For iset.mm, there are four propositional logic primitives, both "for all" and "there exists" as primitives, and the same as set.mm for x ∈ y (the axioms of set theory are somewhat different, but "Equality, truth, sets, arithmetic and so on all can be derived from those" still holds).

As for what a minimal syntax for iset.mm would be, according to Alexander V. Kuznetsov (as cited at https://en.wikipedia.org/wiki/Intuitionistic_logic#Non-interdefinability_of_operators ) there is a single-operator analogue to the stroke (for propositional logic). I'm not aware of anything more minimal than what we have now for predicate logic or set theory.
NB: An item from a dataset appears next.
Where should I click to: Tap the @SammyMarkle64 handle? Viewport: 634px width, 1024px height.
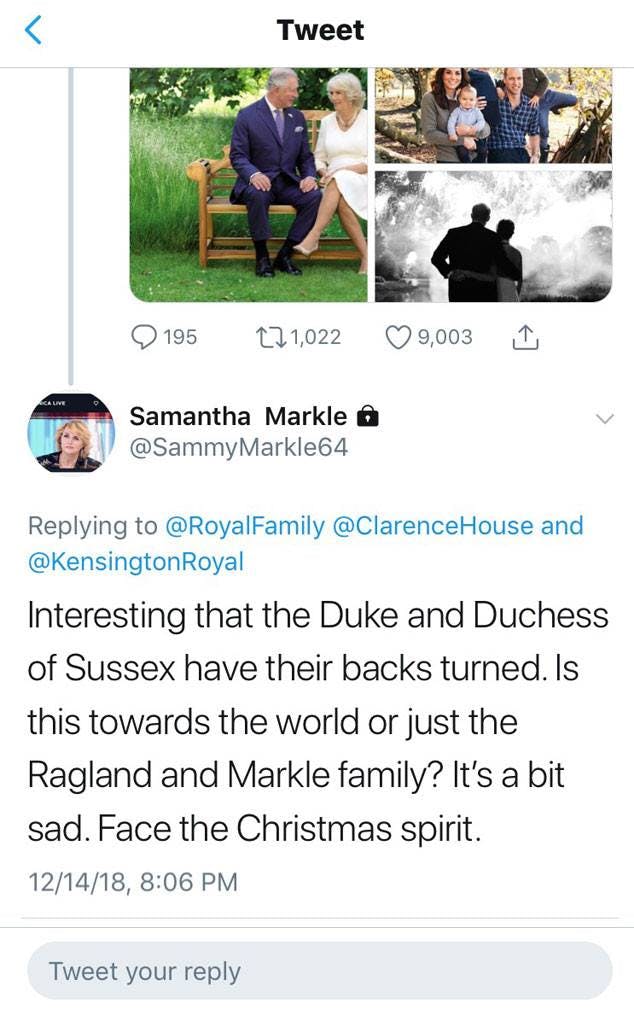(238, 447)
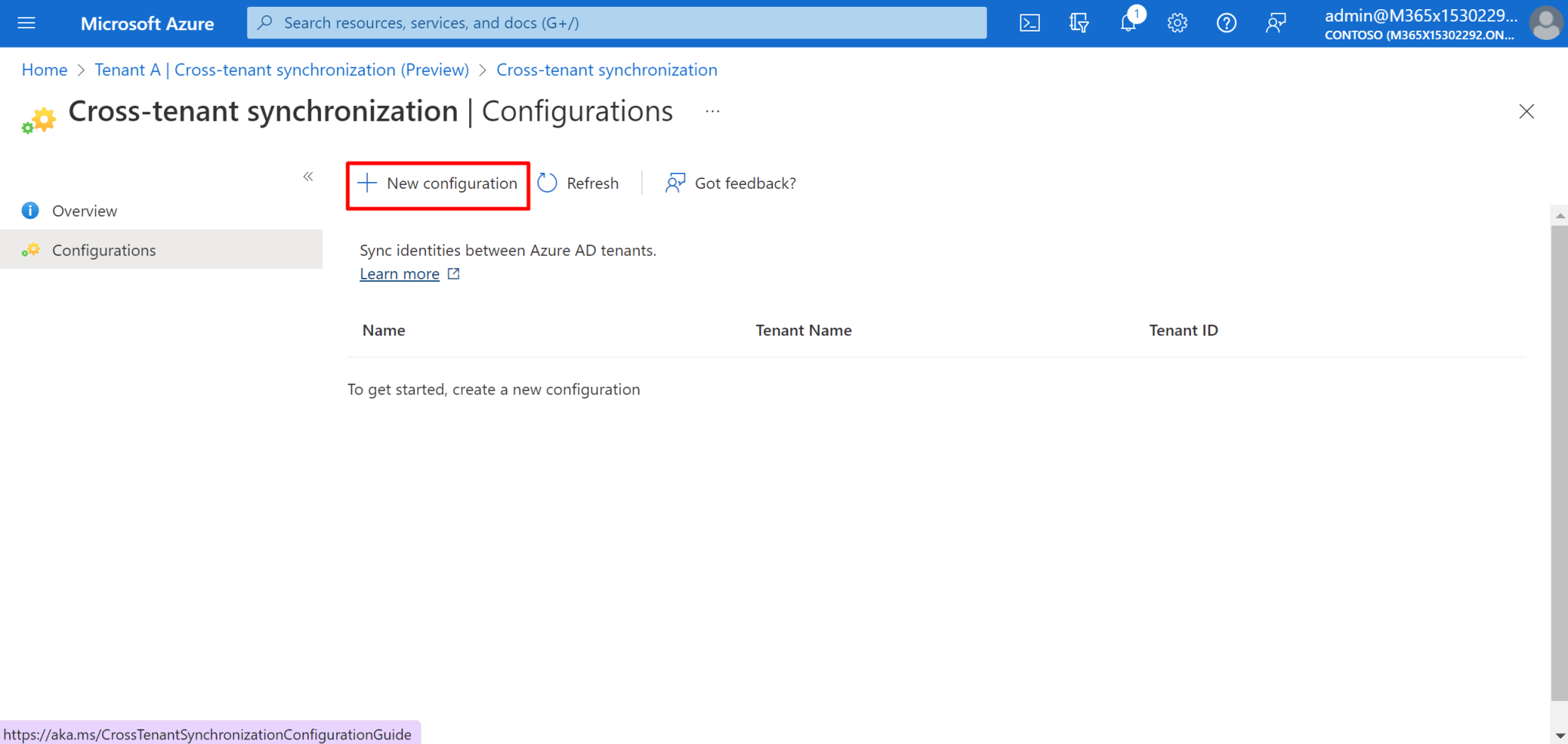Open the portal hamburger menu
Screen dimensions: 1568x744
[x=26, y=23]
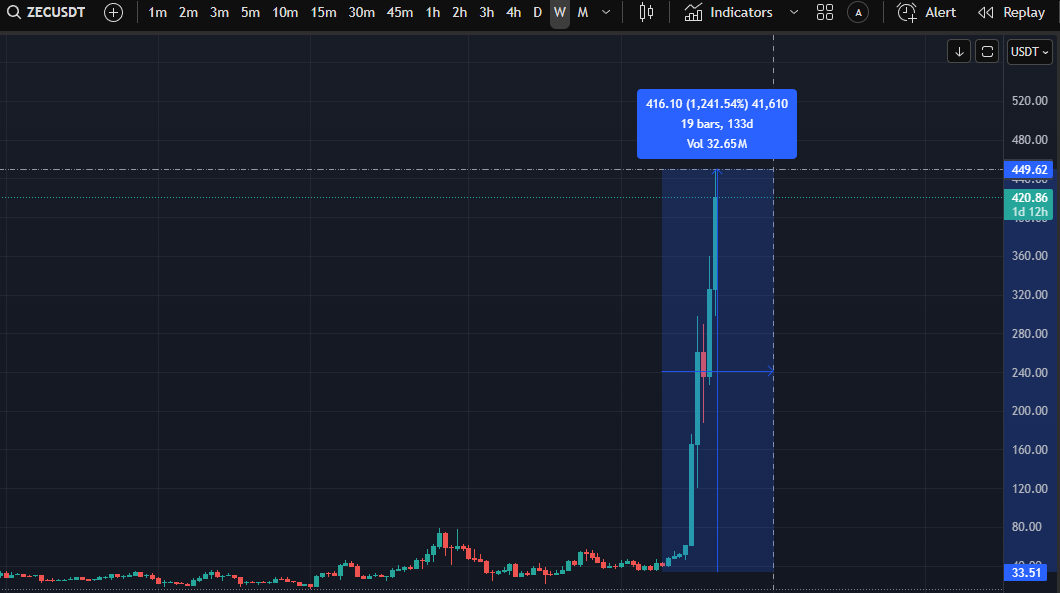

On 7/3/21 12:24 AM, Gustavo Gonçalves wrote:
(As I wrote this, I realized how long it took to get my point across, so I included a TL;DR at the end.)

Now that I have more time to get back into learning about Metamath and its principles, I saw that the whole theory of classes can be expressed using the wff and setvars we use. It's just much more efficient and easier to read/understand to create that abstraction.

I also took a peek into Whitehead and Russell's Principia Mathematica, and how everything within propositional logic could be defined in terms of the stroke (example: ¬P = (P|P) and P -> Q = (P|(Q|Q)), and so on)

So I started to wonder, how far can we go to reach the bare minimum of syntax needed.

In terms of propositional logic, I get it that all binary connectives can be written in terms of the stroke, so one. But I understand Metamath's approach to use two (negation and implication) since it's much easier to grasp.

We do need quantifiers for predicate logic, so we need to add "for all" into the syntax. Existence can be derived from it using negation, so that's all needed. And since classes can be algorithmically derived from those, is that all we need?

When it comes to atomic formulas, set theory only requires (x ∈ y). Equality, truth, sets, arithmetic and so on all can be derived from those.

I know we can get deeper phylosophically by asking "do we include setvars and wffs as syntax? or do we consider them some sort of metasyntax?" that I don't really plan to get into (unless it looks like it's needed).

*TL;DR* Informally speaking, is the only syntax we necessarily need (for any x,y variables and any φ,ψ wff) :
{ (φ | ψ), ∀x, (x ∈ y) } ?

Cause if so, that's really beautiful! If not, I'd love to know what's missing! Thank you for reading.